Leider scheint Frau von der Leyen die Worte des ehemaligen Bundespräsidenten Gustav Heinemann zur Atomkriegsgefahr von 1958 im Bundestag nicht zu kennen, sonst wäre sie vielleicht außerstande gewesen, so vielsagend nichtssagend alles offen zu lassen: “Die neuen sogenannten Waffen sind die prinzipielle Außerkraftsetzung allen Kriegsrechts, sind das Ende aller Errungenschaften abendländischer Kultur. … Ich frage Sie: Können Sie es verantworten, daß unser aller Selbstmord …ins Augen gefaßt wird?”
Es gibt in der Nato Kräfte, die warnende bzw. eher de-eskalierende Worte finden, wie Frank Walter Steinmeiers Warnung vor einem Säbelrasseln. Es gibt auch Dokumente, wie die Rand-Studie vom 3.2.2016, die warnt, selbst eine erfolgreiche Gegenoffensive in den Baltischen Staaten würde mit an Sicherheit grenzender Wahrscheinlichkeit blutig, teuer und von unvorhersehbaren sowie mittelfristig dramatischen Konsequenzen begleitet werden. (Reinforcing Deterrence on NATO’s Eastern Flank. Wargaming the Defense of the Baltics)
Bei Rand geht es in der Konsequenz nicht um die eine de-eskalierende Friedenspolitik, sondern um eine Verstärkung der militärischen Kapazitäten für die so genannte Abschreckung.

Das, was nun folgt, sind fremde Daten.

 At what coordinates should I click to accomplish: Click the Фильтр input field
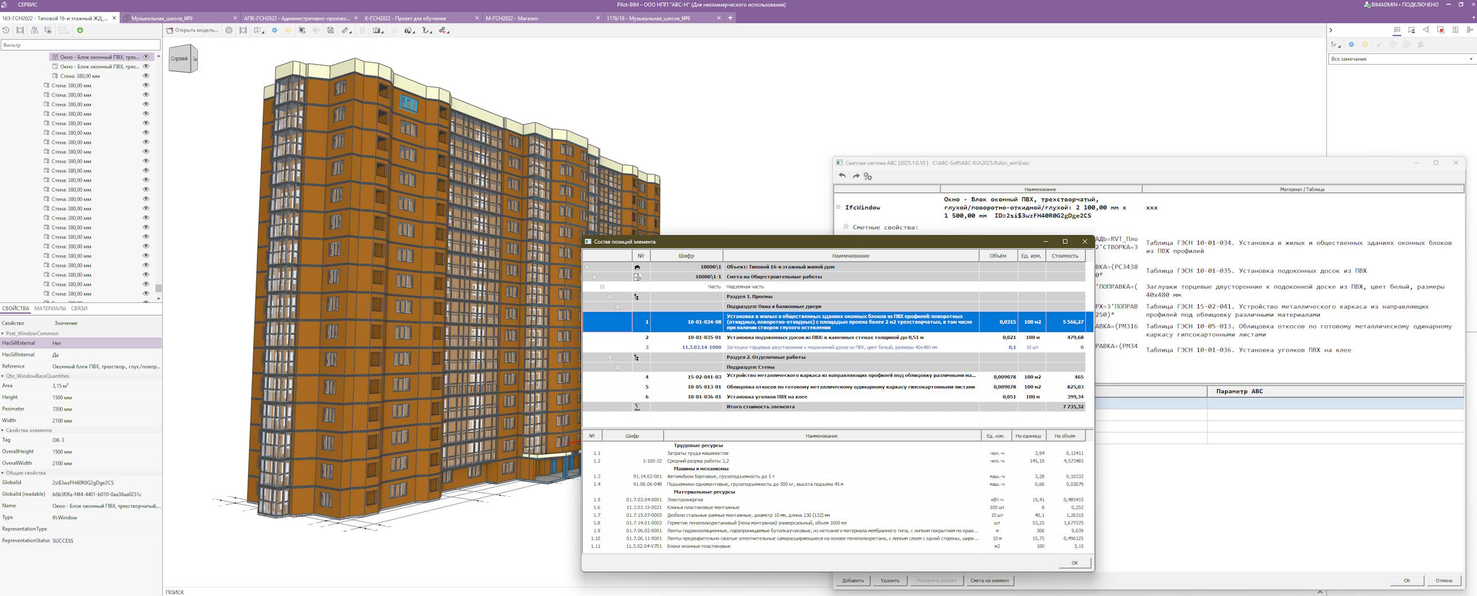point(80,45)
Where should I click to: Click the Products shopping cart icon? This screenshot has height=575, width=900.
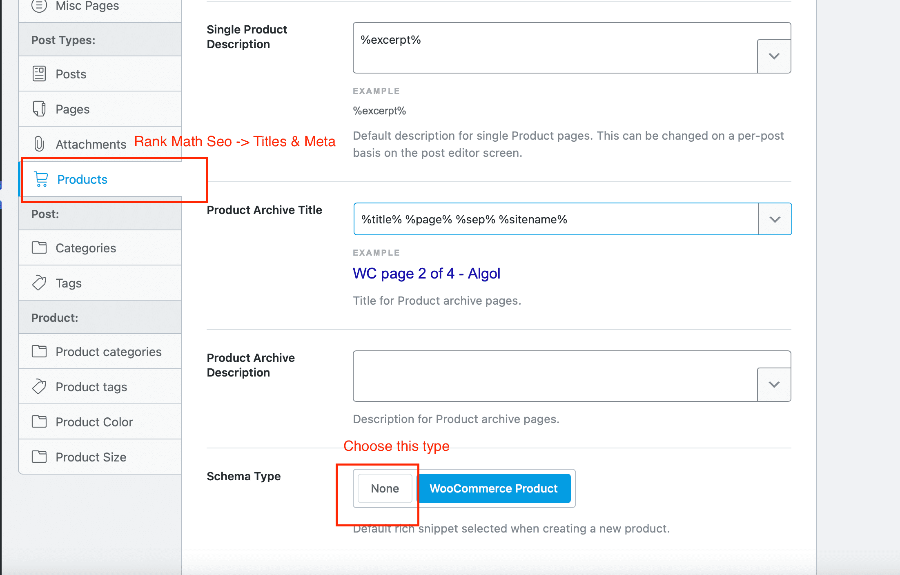(x=40, y=179)
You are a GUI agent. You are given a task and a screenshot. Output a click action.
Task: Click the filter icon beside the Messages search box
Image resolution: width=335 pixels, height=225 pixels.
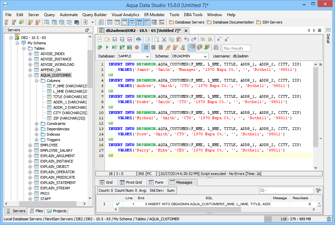click(x=319, y=190)
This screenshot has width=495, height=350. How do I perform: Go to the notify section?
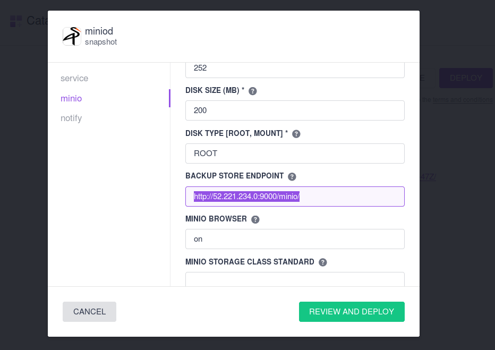point(71,118)
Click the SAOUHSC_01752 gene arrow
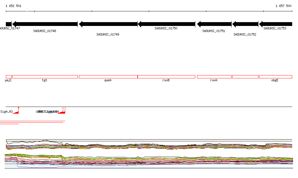 (x=245, y=24)
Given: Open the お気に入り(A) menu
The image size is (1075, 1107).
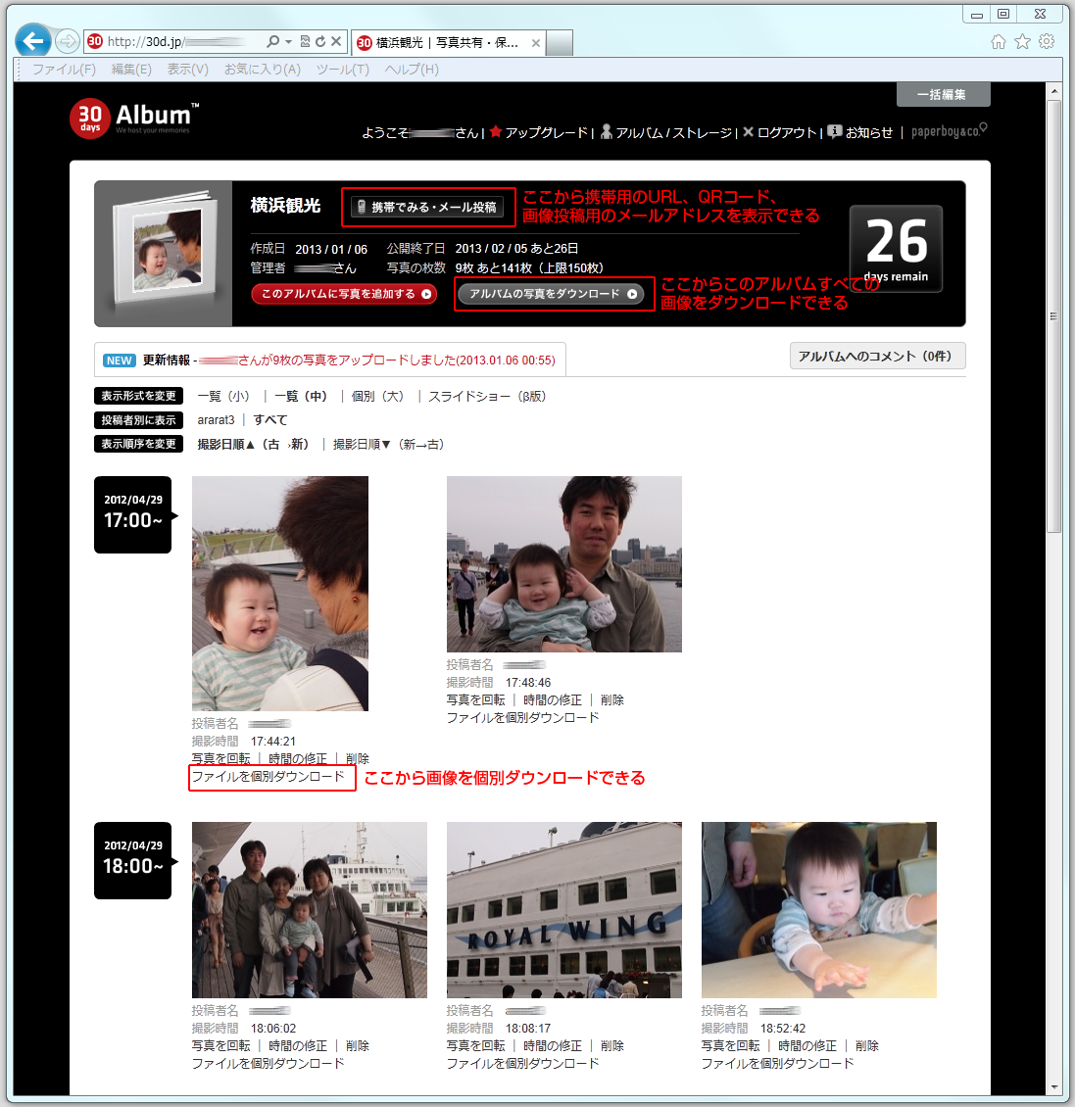Looking at the screenshot, I should point(262,70).
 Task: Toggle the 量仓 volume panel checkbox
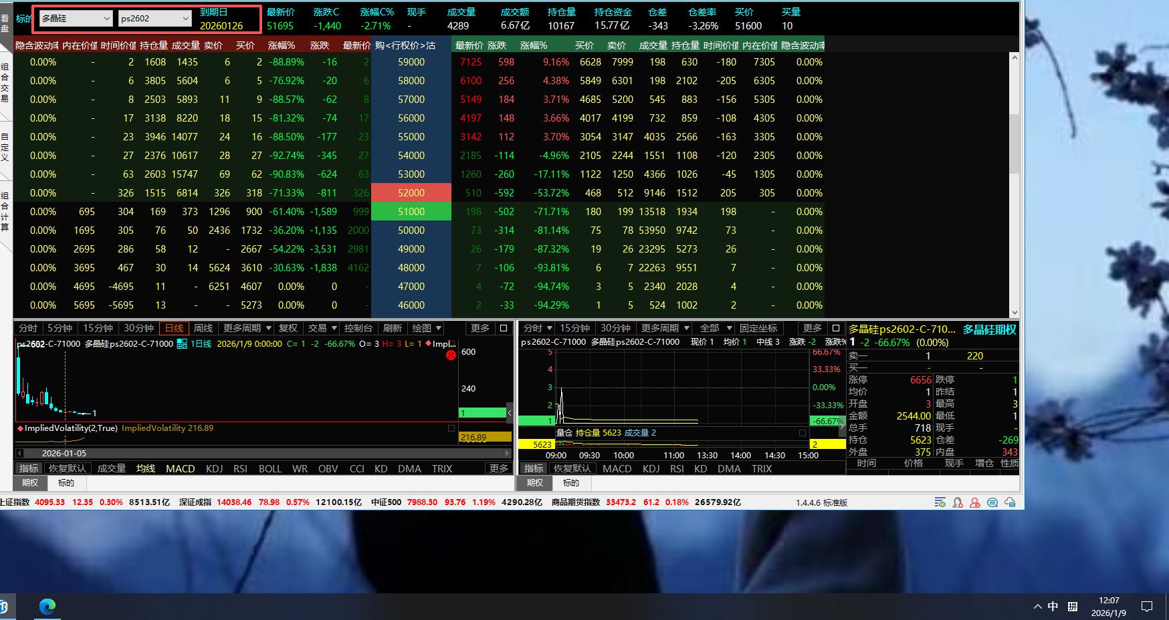803,433
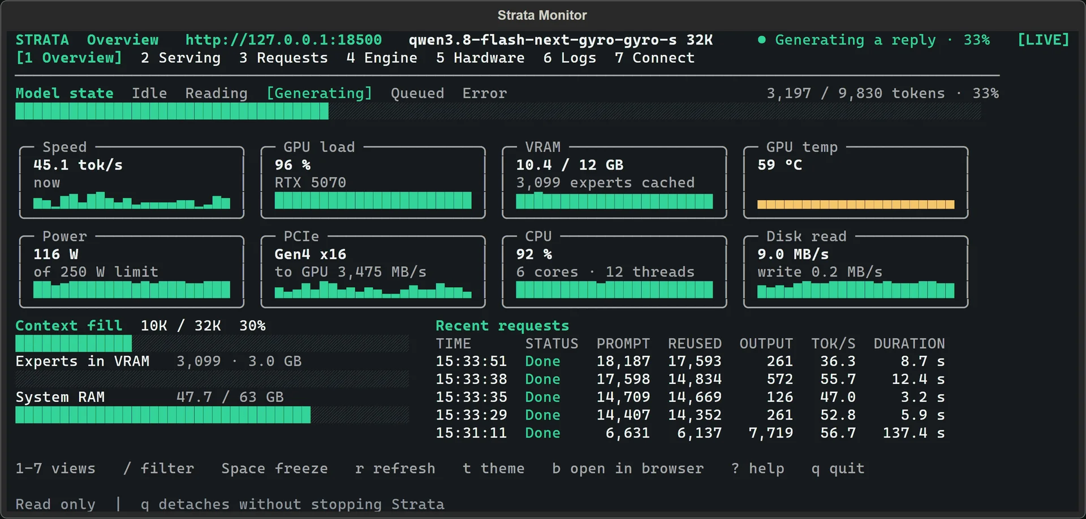Screen dimensions: 1086x519
Task: Click the LIVE indicator
Action: [x=1044, y=40]
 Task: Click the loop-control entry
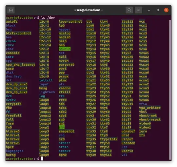click(x=70, y=22)
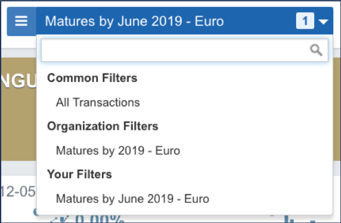
Task: Click the grey strip beneath the gold banner
Action: click(x=19, y=168)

Genau das ist auch zu befürchten, wenn das Kalkarer Joint Air Power Competence Centre vom 4. bis zum 6. Oktober eine Konferenz zum Thema “Handlungsfähigkeit in einem (auch durch gegnerische Handlungen) geschädigten Umfeld” in der Messe Essen durchführt. Man will vorbereitet sein, Handeln zu können, wenn der Moment kommt, wie es teils explizit in den Unterlagen heißt.
Die Friedensbewegung ruft dagegen für den 3. Oktober zu einer kombinierten Friedensdemonstration und -Kundgebung in Kalkar und nachmittags in Essen auf: http://demo-kalkar.de/
Und dann am 8. Oktober zur Friedensdemonstration in der Bundeshauptstadt Berlin unter dem Motto “Die Waffen nieder” und ‘Kooperation statt Nato-Konfrontation’ + ‘Abrüstung statt Sozialabbau’:
Wir sehen uns hoffentlich. Und nicht nur dann…
In Bonn sangen die dreihunderttausend vor dreieinhalb Jahrzehnten: “Wir wollen wie das Wasser sein, das weiche Wasser bricht den Stein”
Es bringt neues Leben in uns und in die Welt.